The company warns that this might be exploited in software-only sandboxing, including browsers. Fortunately, PSF can be turned off, unlike the vulnerabilities underlying Spectre and Meltdown. AMD’s chips provide two system-level configuration bits that can disable STLF entirely or just PSF by itself. Either way, the settings are per-thread, so you can disable it for some tasks and leave it enabled for others.

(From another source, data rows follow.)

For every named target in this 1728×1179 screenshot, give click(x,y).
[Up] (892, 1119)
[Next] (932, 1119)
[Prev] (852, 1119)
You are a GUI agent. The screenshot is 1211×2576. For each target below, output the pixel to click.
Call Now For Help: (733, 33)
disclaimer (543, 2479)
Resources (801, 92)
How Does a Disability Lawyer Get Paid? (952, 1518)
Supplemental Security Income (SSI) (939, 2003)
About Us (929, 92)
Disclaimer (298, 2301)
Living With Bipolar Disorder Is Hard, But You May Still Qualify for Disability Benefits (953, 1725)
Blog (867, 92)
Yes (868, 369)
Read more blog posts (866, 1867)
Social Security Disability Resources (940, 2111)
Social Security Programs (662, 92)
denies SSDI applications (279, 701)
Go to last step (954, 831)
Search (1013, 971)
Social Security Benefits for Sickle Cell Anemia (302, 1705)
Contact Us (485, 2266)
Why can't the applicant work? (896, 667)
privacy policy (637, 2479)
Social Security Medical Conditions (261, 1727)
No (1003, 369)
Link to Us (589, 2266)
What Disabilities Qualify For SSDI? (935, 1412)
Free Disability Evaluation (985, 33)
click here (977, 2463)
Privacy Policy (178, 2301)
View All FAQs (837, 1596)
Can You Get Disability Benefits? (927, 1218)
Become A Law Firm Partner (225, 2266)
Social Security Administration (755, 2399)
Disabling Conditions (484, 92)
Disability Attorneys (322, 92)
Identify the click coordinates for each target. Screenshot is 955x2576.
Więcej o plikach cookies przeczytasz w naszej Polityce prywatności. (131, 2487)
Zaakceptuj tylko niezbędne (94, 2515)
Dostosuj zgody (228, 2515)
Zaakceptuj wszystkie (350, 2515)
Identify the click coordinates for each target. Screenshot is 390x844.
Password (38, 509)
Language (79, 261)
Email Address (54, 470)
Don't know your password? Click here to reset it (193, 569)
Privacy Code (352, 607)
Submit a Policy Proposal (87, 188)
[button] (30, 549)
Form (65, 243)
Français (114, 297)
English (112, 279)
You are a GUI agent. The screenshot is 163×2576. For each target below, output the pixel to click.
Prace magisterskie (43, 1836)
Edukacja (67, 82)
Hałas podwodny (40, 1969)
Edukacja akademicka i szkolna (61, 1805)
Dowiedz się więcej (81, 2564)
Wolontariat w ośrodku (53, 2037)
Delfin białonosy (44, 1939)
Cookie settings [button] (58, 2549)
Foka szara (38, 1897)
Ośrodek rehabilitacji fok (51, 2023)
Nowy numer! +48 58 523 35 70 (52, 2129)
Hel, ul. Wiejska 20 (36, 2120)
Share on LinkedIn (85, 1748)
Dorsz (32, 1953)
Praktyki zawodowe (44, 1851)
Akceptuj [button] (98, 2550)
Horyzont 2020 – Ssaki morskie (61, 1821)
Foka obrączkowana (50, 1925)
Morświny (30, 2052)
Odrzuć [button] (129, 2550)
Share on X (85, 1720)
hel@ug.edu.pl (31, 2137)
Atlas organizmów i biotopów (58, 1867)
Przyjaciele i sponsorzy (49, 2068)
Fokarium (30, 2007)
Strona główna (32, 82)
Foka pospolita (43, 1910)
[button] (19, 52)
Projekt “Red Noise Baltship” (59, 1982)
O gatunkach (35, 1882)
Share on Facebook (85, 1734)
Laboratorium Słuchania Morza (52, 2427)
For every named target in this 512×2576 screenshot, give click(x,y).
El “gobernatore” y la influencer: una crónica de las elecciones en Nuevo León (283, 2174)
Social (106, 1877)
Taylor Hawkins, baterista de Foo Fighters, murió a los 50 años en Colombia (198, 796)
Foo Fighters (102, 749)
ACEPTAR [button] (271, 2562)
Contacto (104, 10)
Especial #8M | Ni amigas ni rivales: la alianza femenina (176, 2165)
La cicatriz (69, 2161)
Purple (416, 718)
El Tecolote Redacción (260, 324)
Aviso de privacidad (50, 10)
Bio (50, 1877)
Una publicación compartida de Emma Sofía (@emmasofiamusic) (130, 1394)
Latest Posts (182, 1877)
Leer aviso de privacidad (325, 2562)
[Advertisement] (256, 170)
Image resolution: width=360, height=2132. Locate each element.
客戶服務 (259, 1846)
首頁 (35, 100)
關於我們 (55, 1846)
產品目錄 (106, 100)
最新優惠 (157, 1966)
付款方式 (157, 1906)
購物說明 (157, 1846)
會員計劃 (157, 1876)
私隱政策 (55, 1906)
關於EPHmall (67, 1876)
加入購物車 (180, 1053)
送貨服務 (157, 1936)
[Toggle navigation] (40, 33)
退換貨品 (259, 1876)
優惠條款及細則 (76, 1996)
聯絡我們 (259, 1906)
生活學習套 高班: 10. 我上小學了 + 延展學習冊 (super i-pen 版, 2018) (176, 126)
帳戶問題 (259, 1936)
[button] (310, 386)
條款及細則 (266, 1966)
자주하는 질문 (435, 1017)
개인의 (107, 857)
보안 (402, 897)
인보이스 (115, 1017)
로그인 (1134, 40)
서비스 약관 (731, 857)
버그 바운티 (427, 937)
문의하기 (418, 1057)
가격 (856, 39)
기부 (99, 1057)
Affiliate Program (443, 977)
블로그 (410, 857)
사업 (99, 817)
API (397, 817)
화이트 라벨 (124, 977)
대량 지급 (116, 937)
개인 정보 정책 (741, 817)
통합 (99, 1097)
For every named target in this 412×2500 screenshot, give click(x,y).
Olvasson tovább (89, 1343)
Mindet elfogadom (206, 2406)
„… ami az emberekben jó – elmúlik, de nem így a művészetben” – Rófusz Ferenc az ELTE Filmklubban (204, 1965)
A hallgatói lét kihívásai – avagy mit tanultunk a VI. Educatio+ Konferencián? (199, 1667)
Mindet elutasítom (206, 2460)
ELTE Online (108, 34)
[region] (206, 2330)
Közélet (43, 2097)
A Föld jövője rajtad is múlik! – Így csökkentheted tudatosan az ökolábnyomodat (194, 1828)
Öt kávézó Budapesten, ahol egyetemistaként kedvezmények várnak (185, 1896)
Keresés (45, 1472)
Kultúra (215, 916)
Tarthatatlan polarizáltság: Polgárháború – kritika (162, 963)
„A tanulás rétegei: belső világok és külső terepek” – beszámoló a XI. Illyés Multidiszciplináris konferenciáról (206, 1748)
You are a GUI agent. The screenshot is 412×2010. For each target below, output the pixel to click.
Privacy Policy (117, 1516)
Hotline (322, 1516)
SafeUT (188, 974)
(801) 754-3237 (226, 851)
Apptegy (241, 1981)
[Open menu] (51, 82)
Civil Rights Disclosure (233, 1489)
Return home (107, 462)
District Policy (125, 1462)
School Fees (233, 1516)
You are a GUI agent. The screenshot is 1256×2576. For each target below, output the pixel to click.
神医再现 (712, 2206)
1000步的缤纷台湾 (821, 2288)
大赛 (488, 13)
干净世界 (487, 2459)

AMD’s chips automatically flush PSF buffers whenever there’s a change in code privilege, an interrupt, an exception, an intersegment (far) call, a system call, or any of several other circumstances. That makes it pretty hard to exploit across threads, tasks, or code segments. Again, you’d need to work pretty hard to find a way to exploit this potential bug, but that doesn’t mean someone won’t try. Especially now that it’s been publicly documented. Still, better to be upfront about it and highlight the potential weakness now than have to apologize for it later.
Speculative execution and speculative load/store behavior are a fact of life with modern CPUs. They’re just two of the many tools that CPU designers use to deliver the performance we all crave. The surprise is not that there are unintended consequences to these often obscure and nonintuitive tweaks. The surprise is that there aren’t more of them.